Banks stop charges for upcountry cheque clearance
Posted Thursday, June 28 2012 at 20:04
Upcountry cheques will no longer attract extra charges following Kenya Bankers Association’s (KBA) announcement on Thursday of a waiver on clearing fees from July 1.
Banks are expected to stop charging cheque clearing commission (remittance commission) for cheques issued outside Nairobi in a move meant to push banks to decentralise the cheque truncation system to all their branches.
Cheque truncation refers to a process in which physical cheques presented for payment in a bank by individuals or corporates are converted into electronic form and the image transmitted to the clearing house for processing and eventual payment.
The upcountry fee waiver represents a significant drop in the cost of doing business in the country.

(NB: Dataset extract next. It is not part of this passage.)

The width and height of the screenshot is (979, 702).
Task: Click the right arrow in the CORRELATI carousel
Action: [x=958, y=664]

Customers normally pay 2.5 per cent of the face value of the cheque when cashing the same. But the 2.5 per cent applies to cheques up to a certain limit such as Sh1 million, beyond which a fixed charge of Sh1,000 is levied. The charges vary from bank to bank.
“The upcountry clearing commission on cheques presented through the clearing house should cease in line with the KBA guidelines,” said Mr Habil Olaka, the chief executive officer of KBA.

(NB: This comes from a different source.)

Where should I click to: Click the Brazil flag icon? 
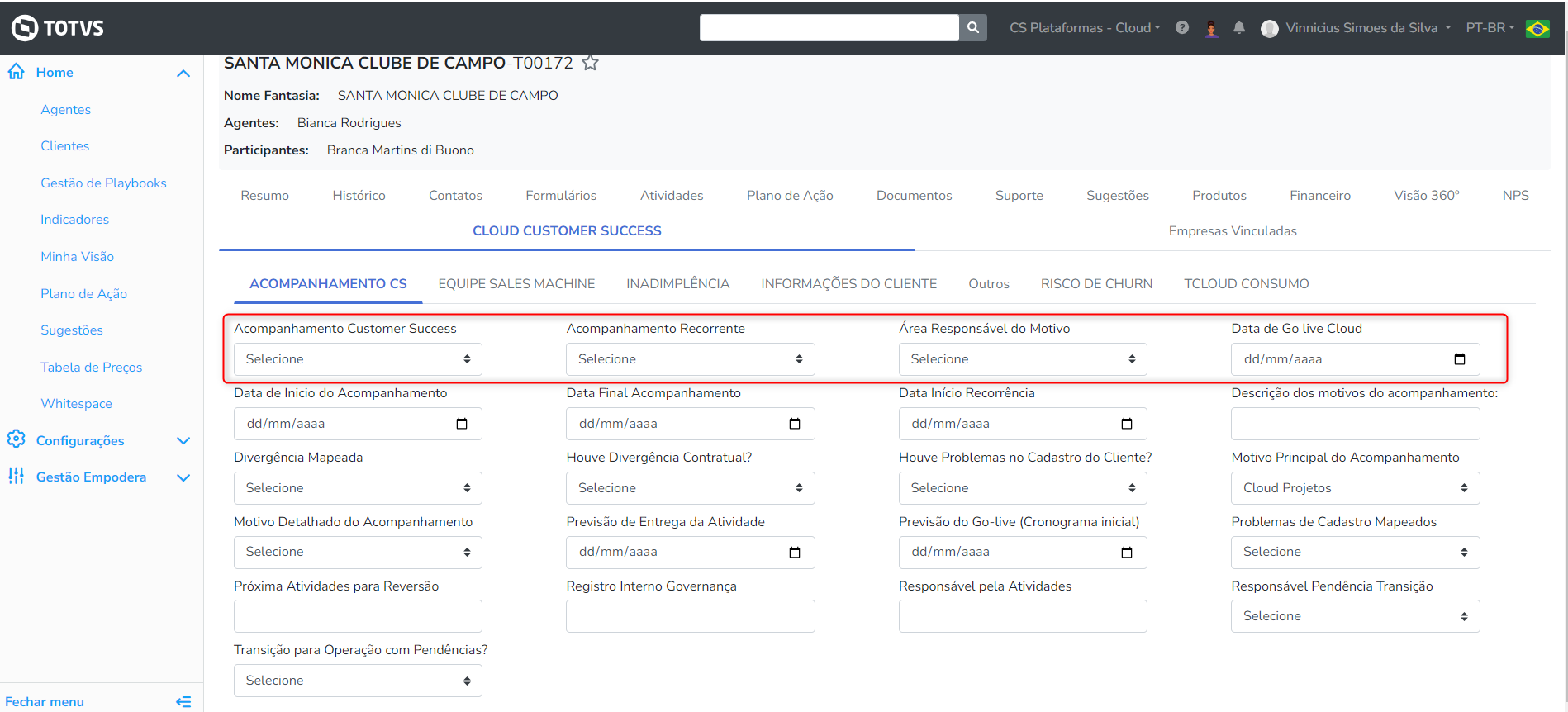pos(1537,28)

The changes follow implementation of the reduced clearing cycle to two working days from four days in the wake of cheque truncation.
The new system went live in October last year. KBA said that the waiver would help to speed up acquisition of the technology by remote bank branches.

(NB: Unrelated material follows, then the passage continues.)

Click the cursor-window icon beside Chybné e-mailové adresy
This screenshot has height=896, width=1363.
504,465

KBA said that banks, especially those in the rural areas, would have to buy cheque truncation machines for their upcountry branches by year end.
“The objective is to have banks decentralise their cheque truncation system by moving the equipment to all their branches by the end of the year and stop the movement of cheques from branches,” said Mr Olaka.
Previously, cheques were moved physically by couriers to bank headquarters and to clearing house at the Central Bank of Kenya (CBK).
Banks are passing on the benefits of reduced transaction costs, which will come as a huge relief for institutions and businesses with countrywide networks.
The cheque truncation system is expected to spur economic activity by speeding up business transactions.
KBA and CBK are implementing the electronic system at an estimated cost of Sh600 million as part of reforms in the national payments system.